Apart from that, intimate partner violence can also lead to the following complications:

  • Depression
  • Suicidal thoughts and suicide
  • Miscarriage or other pregnancy complications

To make matters worse, domestic abuse can be so much that it leads to death. To wit, 11% of homicide cases in the United States were committed by the intimate partner.

2. Child Abuse

With alcohol’s ability to promote violence, it has been associated with the rising cases of child abuse as well. Since alcohol can drain a parent’s savings, it can impair his/her ability to take care of the children. More than just being maltreated, these kids end up neglected as well.

Abused children often suffer from the following conditions:

  • Injuries, including burns, fractures, and bruises
  • Sleep disorders (due to stress)
  • Psychological problems such as depression, fear, and attempted suicide
  • Sexual abuse

According to WHO, about 35% of incidences include child abusers who have consumed alcohol or drugs just before their outbursts. With an average of 900,000 American kids being abused annually, this amounts to as much as 315,000 children victimized due to alcohol. This is already outside of the 57,000 deaths that have occurred due to child abuse.

3. Date Rape

According to the NIAAA, most men believe that alcohol can make them more aggressive. Additionally, they think that drunk women are more likely to give in to sex. Their intoxication also makes these ladies unable to fend off an attack. Given these factors, alcohol has become a strong precursor to date rape.

Violence and Alcohol Misuse

The relationship between alcohol and violence is a two-way street. Not only does drinking promote aggression, violence may lead to alcohol abuse as well. For one, intimate partners often end up consuming alcohol or drugs due to stress.

Such a pattern is also seen in abused children. According to WHO, those who were physically or sexually abused usually end up with similar drinking problems. The same can be said with those who barely had parental guidance.

These victimized children are usually more receptive to peer pressure. As such, this makes them at risk of alcohol addiction. Studies show that they are more likely to wed a partner with alcohol issues as well. With that being said, the cycle begins again – now with the victim being the abuser.

Reducing Violence

Because of alcohol’s contribution to violent incidents, the WHO recommends the following measures:

1. Government regulation

Since alcohol contributes to violence, it is only necessary to regulate the use of this substance. One way to do so is to control the prices and availability of liquor. WHO cites its effectiveness in the Soviet Union in the 1980s. Strict regulation has led to a dramatic decline in alcohol-related abuse cases in the country.

2. Community training

Violence in bars and clubs may be reduced by adequately training the staff. As such, the WHO recommends educating bar or other related employees in conflict management. They should also be taught the proper enforcement of alcohol-related rules (i.e. ensuring the drinkers are aged 21 years old and above). These interventions, which were tried in Sweden, has led to a 29% decrease in violent crimes.

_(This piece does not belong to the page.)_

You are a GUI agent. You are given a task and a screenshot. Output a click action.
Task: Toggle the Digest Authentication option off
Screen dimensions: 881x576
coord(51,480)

3. Treatment for problem drinkers

Even with alcohol regulation, addicts will find a way to drink. As such, WHO recommends intervention and treatment for these chronic drinkers. One good example is cognitive-behavioral therapy. It can help change the alcoholic’s bad behavior. According to studies, it can also reduce the violence between newly-abstinent drinkers and their partners.

Conclusion

Alcohol can change the brain, thereby making the drinker more aggressive. Unfortunately, it can lead to domestic abuse, child abuse, and date rape. To help curb the distressing figures, WHO recommends government regulation, community training, and outright treatment for alcohol addicts.